Zwar gibt es das größte Automotive-Cluster in Ontario im Osten des Landes in unmittelbarer Nähe zu Detroit. Doch auch an der Westküste blüht die Industrie im Hoffen auf grüne Mobilität auf: Vancouver, einst Heimat des Brennstoffzellen-Pioniers Ballard Power, wird zum Hub für H2-Mobilität. Nicht umsonst hat hier Cellcentric, das Joint-Venture von Volvo und Daimler-Trucks sein erstes Werk aus dem Boden gestampft und baut dort jene Brennstoffzellen, die den Brummi bald zum Summi machen sollen. „Die Region gilt als eine Art 'Silicon Valley' der Brennstoffzellentechnologie, in dem diverse namenhafte Unternehmen seit mehr als drei Jahrzehnten ansässig sind und sich spezielles Knowhow und Fachwissen angeeignet haben. Universitäten unterstützen die Entwicklungsaktivitäten mit ihren eigenen Forschungszentren“, begründet Cellcentric das Werk in Burnaby: „Der Zugang und weiterhin enge Austausch mit dem Expertennetzwerk vor Ort ist daher von wertvoller Bedeutung und damit ein ausschlaggebender Grund für die Standortwahl.“

Eine lokale Wertschöpfungskette für Batterien von der Mine bis zur Montage, innovative Zulieferer und zahlreiche Werke, in denen zunehmend mehr Autos produziert werden – so verhilft die grüne Mobilitätswende der kanadischen Automobilindustrie zu rosigen Aussichten. Doch Männern wie Flavio Volpe ist das noch nicht genug. Er ist Chef der Automotive Parts Manufacturers Association (APMA) und will der Welt beweisen, was seine Branche wirklich draufhat.

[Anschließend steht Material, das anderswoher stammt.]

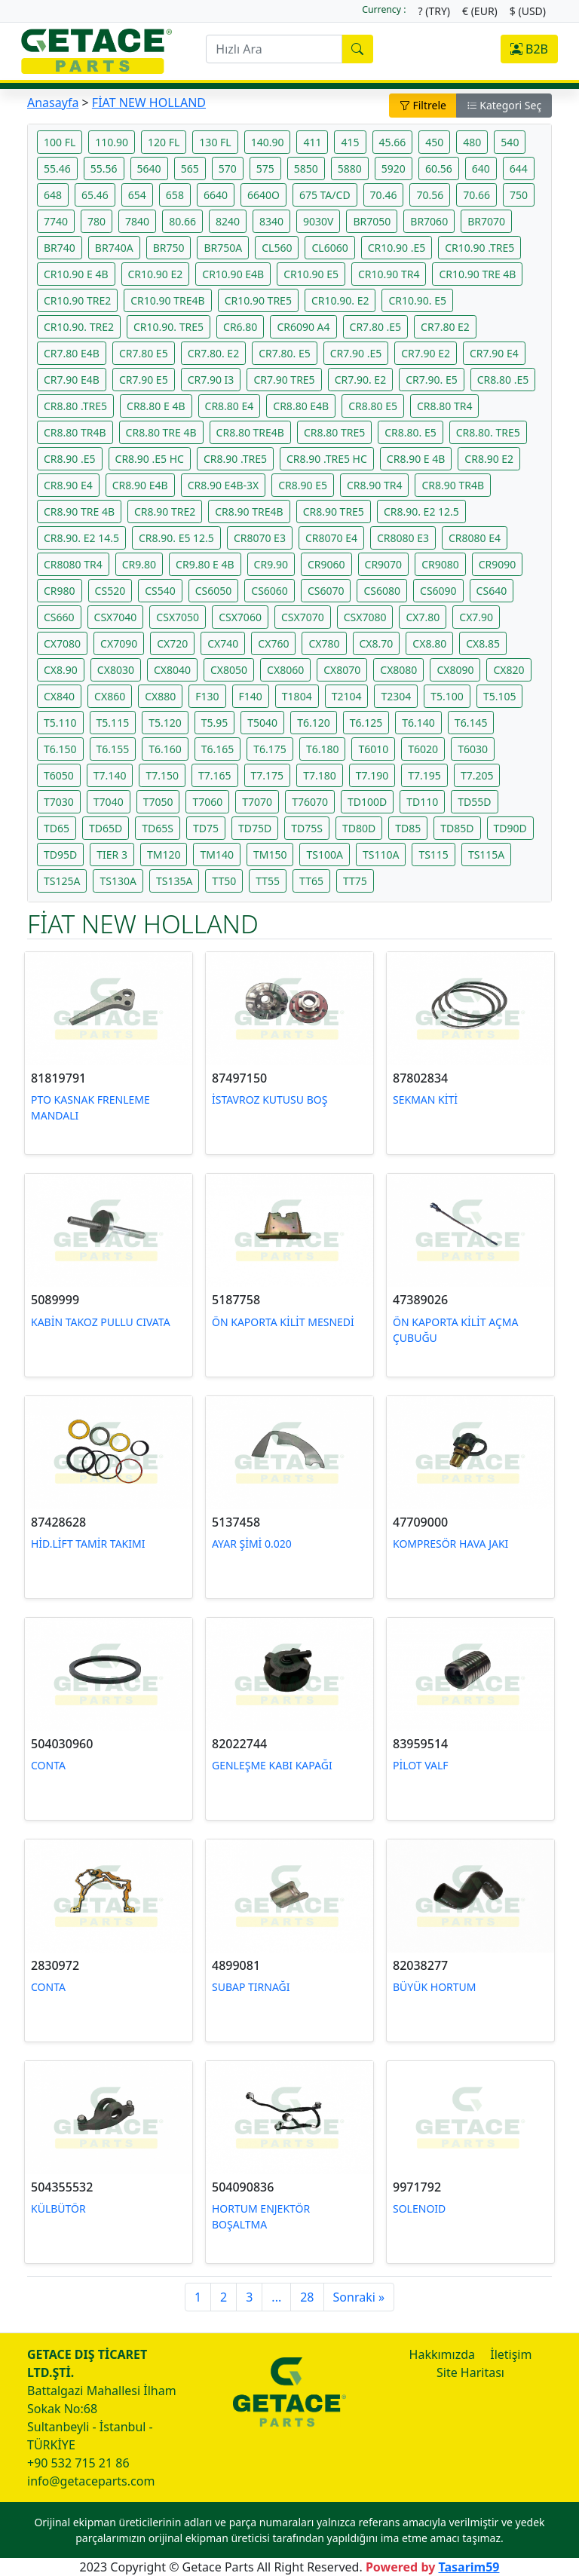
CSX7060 (240, 617)
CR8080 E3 (403, 538)
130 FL (215, 142)
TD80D (358, 828)
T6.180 (322, 749)
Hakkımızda (442, 2354)
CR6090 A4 (303, 327)
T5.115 (113, 722)
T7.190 (372, 775)
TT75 (355, 881)
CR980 (59, 591)
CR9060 (326, 564)
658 (175, 195)
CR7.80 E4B (72, 353)
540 (510, 142)
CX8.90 (61, 670)
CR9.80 (139, 564)
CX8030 (115, 670)
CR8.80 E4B (301, 406)
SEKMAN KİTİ (425, 1099)
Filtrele (423, 105)
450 (434, 142)
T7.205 (477, 775)
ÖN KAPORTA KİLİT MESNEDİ (283, 1322)
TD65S (157, 828)
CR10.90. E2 (340, 300)
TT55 (268, 881)
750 (519, 195)
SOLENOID (419, 2208)
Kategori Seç (504, 105)
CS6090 (438, 591)
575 (265, 168)
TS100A (324, 854)
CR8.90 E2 (488, 459)
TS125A (62, 881)
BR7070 (486, 221)
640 (481, 168)
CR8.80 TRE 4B (161, 432)
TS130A (118, 881)
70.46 (383, 195)
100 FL (59, 142)
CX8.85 (483, 643)
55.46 (57, 168)
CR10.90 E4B (233, 274)
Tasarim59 (468, 2567)
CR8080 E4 (475, 538)
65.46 (95, 195)
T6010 (373, 749)
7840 (137, 221)
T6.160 (165, 749)
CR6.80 (240, 327)
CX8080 (398, 670)
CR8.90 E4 (68, 485)
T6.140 (418, 722)
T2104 (347, 696)
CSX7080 (365, 617)
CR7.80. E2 (214, 353)
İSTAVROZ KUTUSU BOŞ (269, 1099)
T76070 (310, 802)
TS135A (174, 881)
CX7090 (118, 643)
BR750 (169, 247)
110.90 (111, 142)
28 (307, 2297)
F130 (207, 696)
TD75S (307, 828)
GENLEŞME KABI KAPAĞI (272, 1765)
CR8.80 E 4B (156, 406)
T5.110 (60, 722)
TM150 (270, 854)
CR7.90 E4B (72, 379)
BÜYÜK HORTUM (434, 1987)
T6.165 (217, 749)
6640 (216, 195)
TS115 (433, 854)
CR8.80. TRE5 (488, 432)
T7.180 (319, 775)
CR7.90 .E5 (356, 353)
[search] (274, 49)
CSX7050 (177, 617)
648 (53, 195)
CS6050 (213, 591)
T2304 (396, 696)
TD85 (408, 828)
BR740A (114, 247)
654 (137, 195)
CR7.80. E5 (285, 353)
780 (96, 221)
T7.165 (214, 775)
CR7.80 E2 (445, 327)
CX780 (323, 643)
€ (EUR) (480, 11)
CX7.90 (476, 617)
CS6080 (381, 591)
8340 (271, 221)
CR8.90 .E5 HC (149, 459)
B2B (529, 49)
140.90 (267, 142)
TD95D (60, 854)
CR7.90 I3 (211, 379)
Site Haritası (470, 2372)
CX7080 (62, 643)
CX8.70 (377, 643)
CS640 (491, 591)
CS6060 (269, 591)
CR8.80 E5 (372, 406)
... (276, 2297)
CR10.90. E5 (417, 300)
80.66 (182, 221)
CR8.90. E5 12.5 (176, 538)
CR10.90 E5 (311, 274)
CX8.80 (429, 643)
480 (472, 142)
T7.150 (162, 775)
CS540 (160, 591)
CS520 (110, 591)
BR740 (59, 247)
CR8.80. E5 (410, 432)
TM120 (164, 854)
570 (228, 168)
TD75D (254, 828)
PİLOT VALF (421, 1765)
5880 (350, 168)
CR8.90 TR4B (452, 485)
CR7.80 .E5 (376, 327)
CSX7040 (115, 617)
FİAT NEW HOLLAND (149, 102)
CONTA (48, 1765)
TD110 (422, 802)
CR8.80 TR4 (444, 406)
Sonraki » (359, 2297)
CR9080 (440, 564)
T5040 (262, 722)
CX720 (172, 643)
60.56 (438, 168)
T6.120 (313, 722)
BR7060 (429, 221)
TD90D (510, 828)
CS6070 (326, 591)
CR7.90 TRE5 (283, 379)
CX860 (109, 696)
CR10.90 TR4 (388, 274)
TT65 (311, 881)
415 (350, 142)
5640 (149, 168)
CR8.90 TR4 (374, 485)
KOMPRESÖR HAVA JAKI (450, 1543)
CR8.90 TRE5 (333, 511)
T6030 (473, 749)
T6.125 (366, 722)
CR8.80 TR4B (75, 432)
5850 (306, 168)
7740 (56, 221)
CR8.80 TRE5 (334, 432)
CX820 (508, 670)
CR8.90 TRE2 (164, 511)
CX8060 (285, 670)
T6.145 (471, 722)
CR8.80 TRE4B (250, 432)
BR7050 (372, 221)
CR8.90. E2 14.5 (81, 538)
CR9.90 (271, 564)
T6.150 (60, 749)
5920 (393, 168)
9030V (318, 221)
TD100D (367, 802)
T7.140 (110, 775)
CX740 (222, 643)
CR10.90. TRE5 (168, 327)
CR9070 (384, 564)
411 (312, 142)
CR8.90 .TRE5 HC (326, 459)
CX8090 (455, 670)
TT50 (224, 881)
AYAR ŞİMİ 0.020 (252, 1543)
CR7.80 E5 (143, 353)
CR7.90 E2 (425, 353)
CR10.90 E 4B (76, 274)
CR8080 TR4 (73, 564)
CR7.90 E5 (143, 379)
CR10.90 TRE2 (77, 300)
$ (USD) (528, 11)
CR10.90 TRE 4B (477, 274)
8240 (228, 221)
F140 (250, 696)
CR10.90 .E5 (397, 247)
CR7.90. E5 (432, 379)
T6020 (423, 749)
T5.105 (499, 696)
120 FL (163, 142)
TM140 (217, 854)
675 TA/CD (325, 195)
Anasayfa (52, 102)
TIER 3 (111, 854)
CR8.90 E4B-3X (223, 485)
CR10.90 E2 (155, 274)
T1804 (297, 696)
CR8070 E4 (331, 538)
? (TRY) (434, 11)
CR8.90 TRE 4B (79, 511)
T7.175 (267, 775)
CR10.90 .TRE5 (479, 247)
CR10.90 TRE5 (258, 300)
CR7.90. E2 (361, 379)
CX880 (160, 696)
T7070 (257, 802)
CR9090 (497, 564)
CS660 (59, 617)
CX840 (59, 696)
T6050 (59, 775)
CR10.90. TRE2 (79, 327)
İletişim (511, 2354)
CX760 (273, 643)
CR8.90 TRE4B (249, 511)
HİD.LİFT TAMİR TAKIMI (88, 1543)
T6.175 (269, 749)
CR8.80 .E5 (503, 379)
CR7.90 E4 (494, 353)
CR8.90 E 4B (416, 459)
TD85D (456, 828)
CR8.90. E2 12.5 (421, 511)
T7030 (59, 802)
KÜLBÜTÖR (58, 2208)
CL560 (277, 247)
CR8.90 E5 (302, 485)
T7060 (207, 802)
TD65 (56, 828)
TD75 (206, 828)
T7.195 (424, 775)
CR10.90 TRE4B (167, 300)
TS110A (381, 854)
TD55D (474, 802)
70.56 (429, 195)
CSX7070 (302, 617)
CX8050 (228, 670)
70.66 (476, 195)
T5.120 (165, 722)
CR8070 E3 (260, 538)
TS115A (486, 854)
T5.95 (214, 722)
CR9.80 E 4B (205, 564)
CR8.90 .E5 (70, 459)
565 (190, 168)
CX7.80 (423, 617)
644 (519, 168)
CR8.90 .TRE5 (235, 459)
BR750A (223, 247)
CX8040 (172, 670)
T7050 (158, 802)
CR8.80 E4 (229, 406)
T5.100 (447, 696)
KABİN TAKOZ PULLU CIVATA (100, 1322)
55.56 (104, 168)
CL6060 (329, 247)
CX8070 (341, 670)
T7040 (108, 802)
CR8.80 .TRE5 (75, 406)
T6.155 (113, 749)
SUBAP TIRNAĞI (251, 1987)
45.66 (392, 142)
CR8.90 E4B (140, 485)
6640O (263, 195)
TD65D (105, 828)
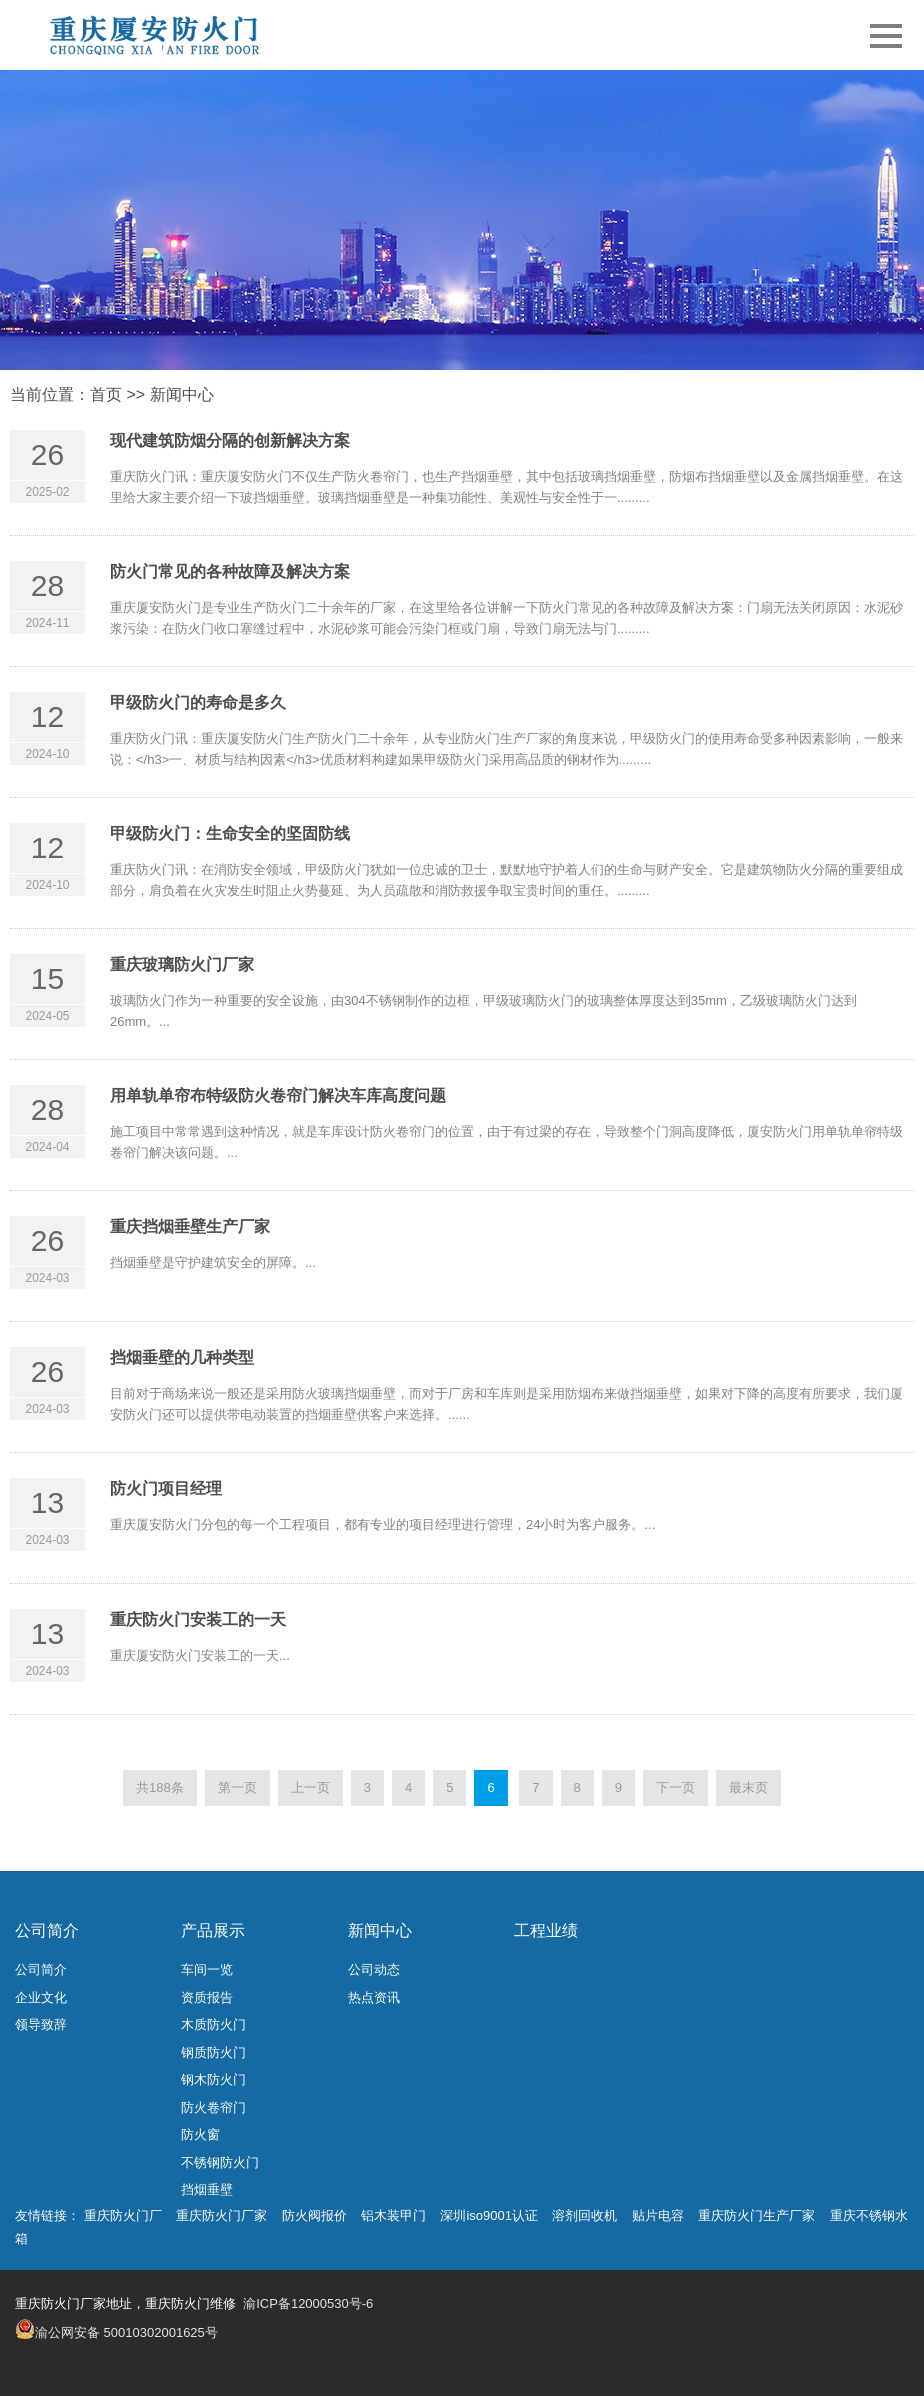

Mit einem in Kanada für Kanada entwickelten Showcar namens Project Arrow antwortet unsere Branche auf die Forderung der Regierung nach eine Null-Emissions-Gesellschaft für das Jahr 2025, sagt Volpe. „Dafür bringen die besten Firmen zusammen, die sich in Kanada mit elektrischem Fahren, alternativen Kraftstoffen, vernetztem und autonomem Fahren und Leichtbau beschäftigen.“

Und auch damit Kanada bereits überraschend weit. Denn nach weniger als vier Jahren hat die APMA in diesem Frühjahr die finale und funktionsfähige Designstudie enthüllt. Allerdings nicht daheim in Kanada, sondern da, wo die Welt gerade wirklich hinschaut: Auf der CES in Las Vegas.